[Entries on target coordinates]
____________________

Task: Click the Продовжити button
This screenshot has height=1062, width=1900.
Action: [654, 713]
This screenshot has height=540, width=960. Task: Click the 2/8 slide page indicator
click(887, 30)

____________________

Required work: Copy all of the records above word for word, reproducing every line without any change.

Correct response:
Task: Click the Продовжити button
This screenshot has height=1062, width=1900.
Action: [654, 713]
This screenshot has height=540, width=960. Task: Click the 2/8 slide page indicator
click(887, 30)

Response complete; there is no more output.